『シビル・ウォー アメリカ最後の日』暴走する権力に向けた抵抗の物語
大統領の任期を制限する「合衆国憲法修正第22条」とは?
最初に挙げた「大統領が三期目」は、本作の内戦を考える上で非常に重要な要素だ。大統領を追い詰めているのはカリフォルニア州とテキサス州が連合した「西部勢力」だが、本来リベラル寄りで民主党色が強いカリフォルニアと、保守的で共和党支持が根強いテキサスが手を組むのは政治的にほとんどありえない。 逆にいえば、政治信条や価値観の壁を越えてでも、両者には手を組むべき必要性があったのだ。そして手を携えてまで守りたいものがあるならば、それはおそらく「合衆国憲法」だろう。国の最高法である憲法には、大統領や国家権力の暴走を食い止める力があるからだ。 アメリカの大統領の任期を2期までと定める「合衆国憲法修正第22条」が、議会で可決されたのは第二次世界大戦後の1947年。もともと合衆国憲法に任期の制限はなかったが、初代大統領ジョージ・ワシントンが3期目の出馬を自ら却下したこともあって「大統領職は2期まで」が不文律的に慣例化していた。 なぜ大統領を2期以上続けてはいけないのか? ひとつは民主主義や立憲主義の原則から、ひとりの人間に権力が集中して独裁者が生まれることを防ぐため。もうひとつは、長期化した権力は腐敗する可能性が高まるから。指導力や清廉潔白さとは関係がない。国の権力は国民から委託されるもので、個人が私有するものではない。トップが常に入れ替わるシステムを維持することは、権力が互いを抑制する三権分立と並び、民主主義国家にとって不可欠な基本中の基本なのである。 しかし第二次世界大戦が起こり、戦時には強いリーダーシップが必要だとフランクリン・ルーズベルト大統領が異例の4選を果たし、脳出血で亡くなるまで12年以上在職した。
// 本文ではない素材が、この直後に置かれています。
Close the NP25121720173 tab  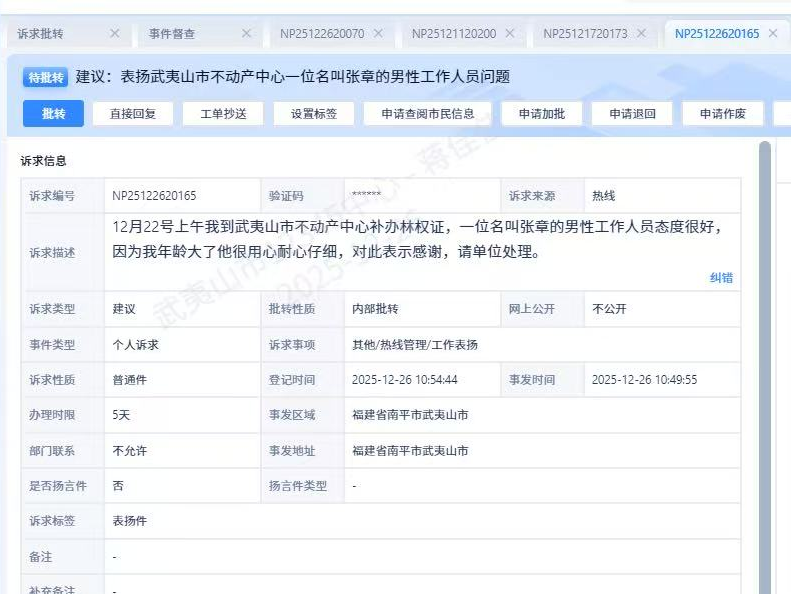pyautogui.click(x=641, y=33)
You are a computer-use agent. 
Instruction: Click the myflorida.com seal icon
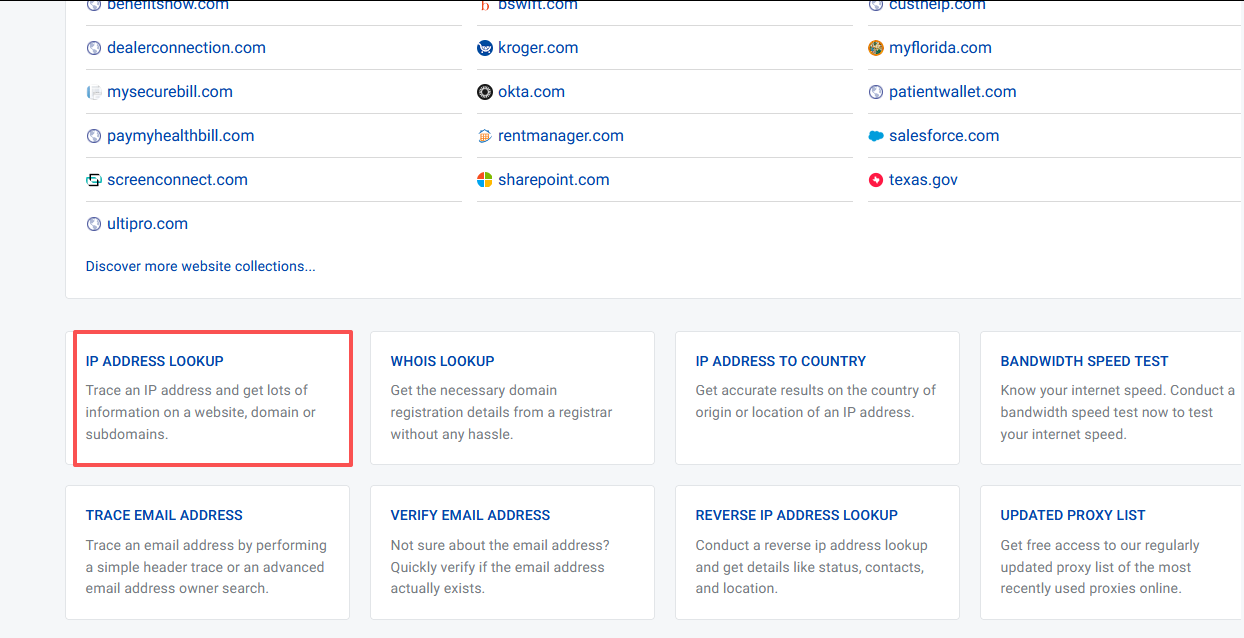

ルーズベルト政権の評価は脇に置いて、「戦時」や「非常事態」という言葉は権力とって都合がよく、歯止めが効かなくなりがちだ。戦後に改めて大統領任期を明記しようと制定されたのが「修正第22条」だったのである。 つまり『シビル・ウォー』の大統領が3期目なのは、憲法を捻じ曲げて独裁の道に進んだということ。まさに国が根幹から崩れ落ちる状況だからこそ、西部勢力は大統領自身によるクーデターとみなし、政府相手に戦端を開いたと考えるのが自然だろう。邦題にある「アメリカ最後の日」は、劇中のワシントンD.C.陥落ではなく、映画が始まるよりずっと前にすでに訪れていたのである。